14 January 2015

Oxford: stairway to the stars?

Margaret Eastman was an undergraduate at Somerville College, Oxford, with a scholarship in classics. This fairly clearly implied exceptional ability. She had acquired her expertise in writing Greek poetry by reading classics in her local public library.

Social mobility was allegedly desirable, so one might well have expected that people such as Margaret Eastman and myself would be welcomed to Oxford, and encouraged on their upward path. But this was far from being the case. People such as Margaret and myself were greeted by the Somerville dons as if we had got above ourselves and needed to be reminded that we were still inferior to people who had been to prestigious fee-paying schools such as St Paul’s Girls’ School.

Margaret had become able to write Greek poetry so well that she took the optional poetry writing paper in the Mods exam. She also wrote a Latin epigram which was published in the Oxford Magazine. Such publication conferred a considerable cachet, but was greeted by one of Margaret’s tutors with the comment ‘It’s the first thing you have done since coming up that justifies your scholarship’.

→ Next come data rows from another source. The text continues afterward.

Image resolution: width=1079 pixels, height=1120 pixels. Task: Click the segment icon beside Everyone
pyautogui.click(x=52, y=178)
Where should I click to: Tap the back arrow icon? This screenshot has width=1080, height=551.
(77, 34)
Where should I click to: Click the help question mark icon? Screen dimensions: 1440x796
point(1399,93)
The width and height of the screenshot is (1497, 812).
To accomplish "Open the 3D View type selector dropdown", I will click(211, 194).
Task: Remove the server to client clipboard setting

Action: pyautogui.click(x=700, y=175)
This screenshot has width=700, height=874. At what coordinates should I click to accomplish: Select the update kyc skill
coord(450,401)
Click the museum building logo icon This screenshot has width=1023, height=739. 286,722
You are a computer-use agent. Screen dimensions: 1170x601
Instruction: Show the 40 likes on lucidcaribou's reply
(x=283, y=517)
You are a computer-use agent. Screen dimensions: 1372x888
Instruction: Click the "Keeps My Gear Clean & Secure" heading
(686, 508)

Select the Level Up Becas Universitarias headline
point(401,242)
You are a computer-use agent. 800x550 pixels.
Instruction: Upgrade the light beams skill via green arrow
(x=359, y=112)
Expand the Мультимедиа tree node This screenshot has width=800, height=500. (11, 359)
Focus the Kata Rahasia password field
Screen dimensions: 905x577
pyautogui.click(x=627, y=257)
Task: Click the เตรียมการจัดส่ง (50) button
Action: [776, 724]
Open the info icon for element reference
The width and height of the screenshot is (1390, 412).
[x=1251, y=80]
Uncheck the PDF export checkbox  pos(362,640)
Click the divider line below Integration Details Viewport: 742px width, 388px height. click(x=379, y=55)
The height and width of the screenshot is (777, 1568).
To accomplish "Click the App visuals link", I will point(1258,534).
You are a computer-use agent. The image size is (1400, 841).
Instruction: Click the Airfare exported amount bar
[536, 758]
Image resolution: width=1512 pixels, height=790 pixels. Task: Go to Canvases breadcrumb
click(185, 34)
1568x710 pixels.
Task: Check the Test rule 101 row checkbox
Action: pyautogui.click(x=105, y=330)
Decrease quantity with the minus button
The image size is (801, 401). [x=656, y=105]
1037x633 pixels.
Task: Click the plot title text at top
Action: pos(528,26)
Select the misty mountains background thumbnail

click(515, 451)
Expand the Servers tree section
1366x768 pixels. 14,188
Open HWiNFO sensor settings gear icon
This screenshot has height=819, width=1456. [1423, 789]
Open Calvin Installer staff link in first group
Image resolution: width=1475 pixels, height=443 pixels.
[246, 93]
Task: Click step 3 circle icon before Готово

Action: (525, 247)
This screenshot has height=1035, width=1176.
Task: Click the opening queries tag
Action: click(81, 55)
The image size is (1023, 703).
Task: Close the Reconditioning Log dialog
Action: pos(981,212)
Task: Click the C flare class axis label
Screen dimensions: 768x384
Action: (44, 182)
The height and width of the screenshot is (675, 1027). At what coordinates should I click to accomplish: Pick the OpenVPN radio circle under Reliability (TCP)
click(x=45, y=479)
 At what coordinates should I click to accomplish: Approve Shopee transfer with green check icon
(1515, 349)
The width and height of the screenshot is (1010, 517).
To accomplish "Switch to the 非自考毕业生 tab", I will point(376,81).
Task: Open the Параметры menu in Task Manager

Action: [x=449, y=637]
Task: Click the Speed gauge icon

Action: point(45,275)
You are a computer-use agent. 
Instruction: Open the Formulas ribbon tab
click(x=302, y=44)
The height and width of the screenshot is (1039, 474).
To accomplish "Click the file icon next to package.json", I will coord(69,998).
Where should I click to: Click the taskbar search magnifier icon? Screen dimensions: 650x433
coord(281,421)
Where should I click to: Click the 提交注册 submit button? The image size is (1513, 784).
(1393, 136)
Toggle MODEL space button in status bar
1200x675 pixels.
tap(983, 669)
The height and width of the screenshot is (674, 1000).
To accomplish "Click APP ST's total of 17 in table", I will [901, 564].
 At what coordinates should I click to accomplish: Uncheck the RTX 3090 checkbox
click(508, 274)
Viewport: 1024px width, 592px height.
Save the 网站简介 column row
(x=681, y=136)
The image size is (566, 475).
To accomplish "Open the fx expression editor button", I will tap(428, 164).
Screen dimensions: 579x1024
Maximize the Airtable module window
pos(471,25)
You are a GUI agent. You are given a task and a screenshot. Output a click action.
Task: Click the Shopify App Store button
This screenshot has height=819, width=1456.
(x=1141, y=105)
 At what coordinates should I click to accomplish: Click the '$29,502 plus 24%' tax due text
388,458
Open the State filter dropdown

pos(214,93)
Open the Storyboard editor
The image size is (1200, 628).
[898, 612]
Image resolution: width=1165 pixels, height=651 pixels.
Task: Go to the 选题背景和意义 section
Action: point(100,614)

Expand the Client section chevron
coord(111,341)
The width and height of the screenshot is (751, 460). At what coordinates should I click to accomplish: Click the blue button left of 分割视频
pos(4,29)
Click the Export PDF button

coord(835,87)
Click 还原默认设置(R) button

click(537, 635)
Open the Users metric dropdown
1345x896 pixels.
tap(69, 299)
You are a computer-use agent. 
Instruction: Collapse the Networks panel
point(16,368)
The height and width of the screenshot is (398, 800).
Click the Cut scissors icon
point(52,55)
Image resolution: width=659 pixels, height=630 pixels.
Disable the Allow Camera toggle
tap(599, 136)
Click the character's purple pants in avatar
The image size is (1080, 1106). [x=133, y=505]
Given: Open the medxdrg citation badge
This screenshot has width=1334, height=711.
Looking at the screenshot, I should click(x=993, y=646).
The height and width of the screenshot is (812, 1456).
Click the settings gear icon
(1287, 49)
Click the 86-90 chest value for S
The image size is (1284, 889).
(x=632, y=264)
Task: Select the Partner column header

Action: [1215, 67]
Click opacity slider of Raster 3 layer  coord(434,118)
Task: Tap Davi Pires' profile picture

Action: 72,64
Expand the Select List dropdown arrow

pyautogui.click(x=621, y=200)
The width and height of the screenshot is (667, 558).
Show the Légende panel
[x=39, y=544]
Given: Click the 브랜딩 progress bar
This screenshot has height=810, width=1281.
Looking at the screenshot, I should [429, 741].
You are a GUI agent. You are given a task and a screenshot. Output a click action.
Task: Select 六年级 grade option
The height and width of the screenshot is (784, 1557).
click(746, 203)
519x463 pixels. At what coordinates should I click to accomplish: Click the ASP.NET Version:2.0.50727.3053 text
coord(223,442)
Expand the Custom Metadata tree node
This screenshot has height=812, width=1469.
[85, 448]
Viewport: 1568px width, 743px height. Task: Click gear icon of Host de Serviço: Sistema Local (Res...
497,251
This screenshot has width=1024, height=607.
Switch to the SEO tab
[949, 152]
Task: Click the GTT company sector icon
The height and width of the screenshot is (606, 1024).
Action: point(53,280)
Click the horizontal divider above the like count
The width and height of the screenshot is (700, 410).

As Margaret was always spoken of by the dons as something of a second-rater, people who did not know about classics might have taken this at face value, but it is scarcely compatible with the facts. Margaret had got her scholarship by being able to read and write Latin and Greek at a high level, and she had not stopped being able to do so, but continued to read and write Latin and Greek throughout her first terms at Oxford.

A year or so later, when she wished to apply for a research scholarship to proceed to a higher degree, her tutors sounded uncertain whether she was ‘good enough’. They thought she was not ‘good enough’ for an academic career, although she should be able to ‘hold down a job’.

In my own case, when I started trying to explain to my first tutor how badly I had been affected by being held back and prevented from taking exams in several subjects at an early age, she had said ‘But you are just an ordinary person’, which seemed to rule out any attempt to understand how various factors might have affected my performance.

Somerville would never support either Margaret or myself in applying for grants for higher degrees. I think we were turned down on at least four occasions, although ironically we were both able to help other people who were doing higher degrees in different subjects, by picking up very fast on something which we had never studied before.

Eventually we both found ourselves without an academic appointment, or any way ahead within the university system.